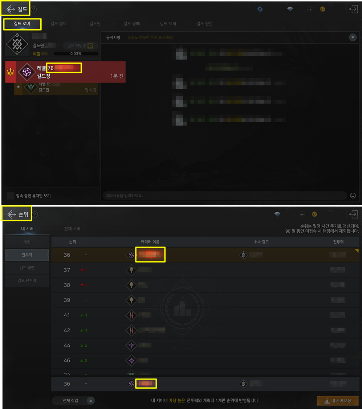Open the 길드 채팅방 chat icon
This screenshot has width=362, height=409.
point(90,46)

--*--

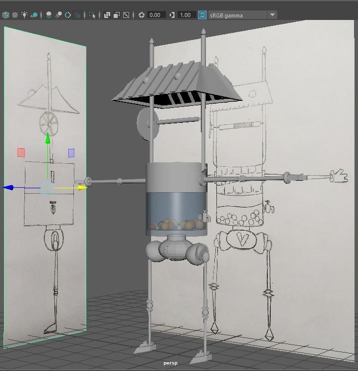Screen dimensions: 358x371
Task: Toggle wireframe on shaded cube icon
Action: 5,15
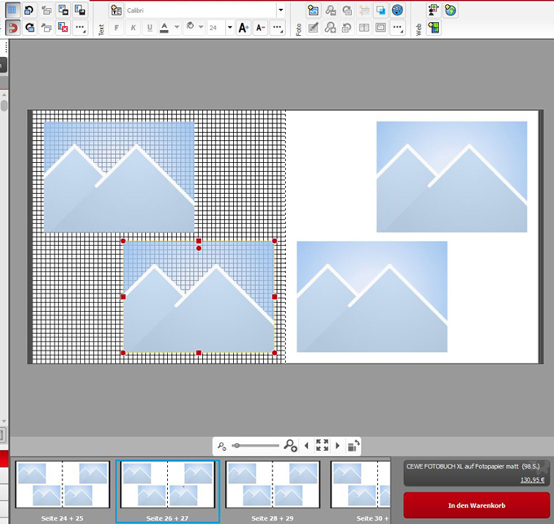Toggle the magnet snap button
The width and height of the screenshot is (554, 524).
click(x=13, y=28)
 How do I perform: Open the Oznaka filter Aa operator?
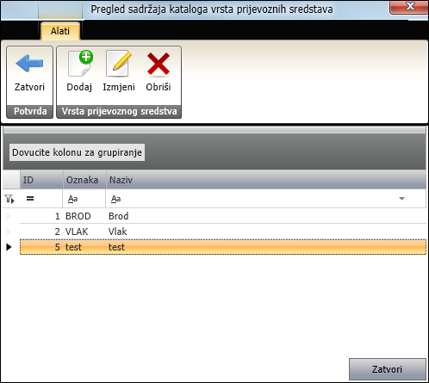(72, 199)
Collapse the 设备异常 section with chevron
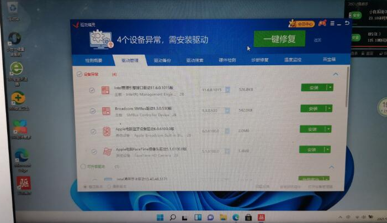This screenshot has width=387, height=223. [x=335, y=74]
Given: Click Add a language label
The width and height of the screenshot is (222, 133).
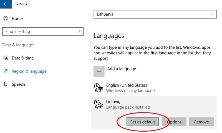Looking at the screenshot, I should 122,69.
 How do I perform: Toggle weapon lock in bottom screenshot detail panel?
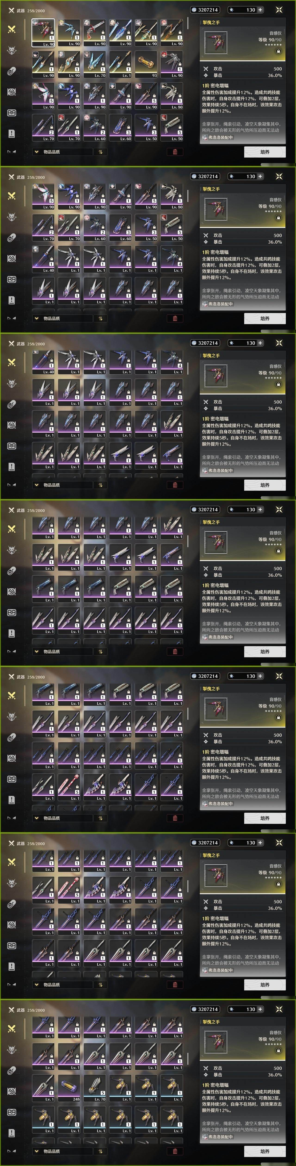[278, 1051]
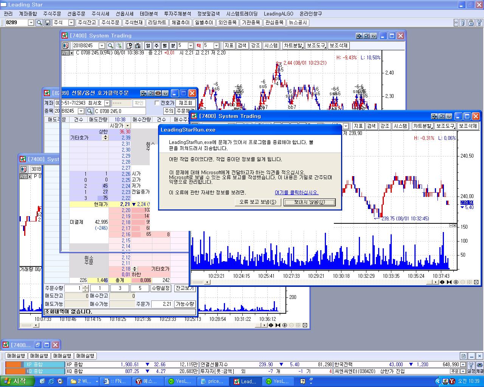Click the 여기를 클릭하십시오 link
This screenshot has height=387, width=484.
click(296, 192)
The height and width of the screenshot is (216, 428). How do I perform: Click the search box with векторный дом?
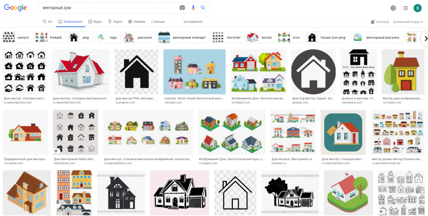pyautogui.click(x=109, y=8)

--*--

WHAT IS BEING ASKED = Keep to the stretch from the line containing "How do I perform: Open" through the line containing "Given: Click Add a language label", both ends included, and copy it exactly from the listing above, minus the pictures.

RESPONSE TO THE EXERCISE =
 How do I perform: Open the Oznaka filter Aa operator?
(72, 199)
Collapse the 设备异常 section with chevron
This screenshot has width=387, height=223. [x=335, y=74]
Given: Click Add a language label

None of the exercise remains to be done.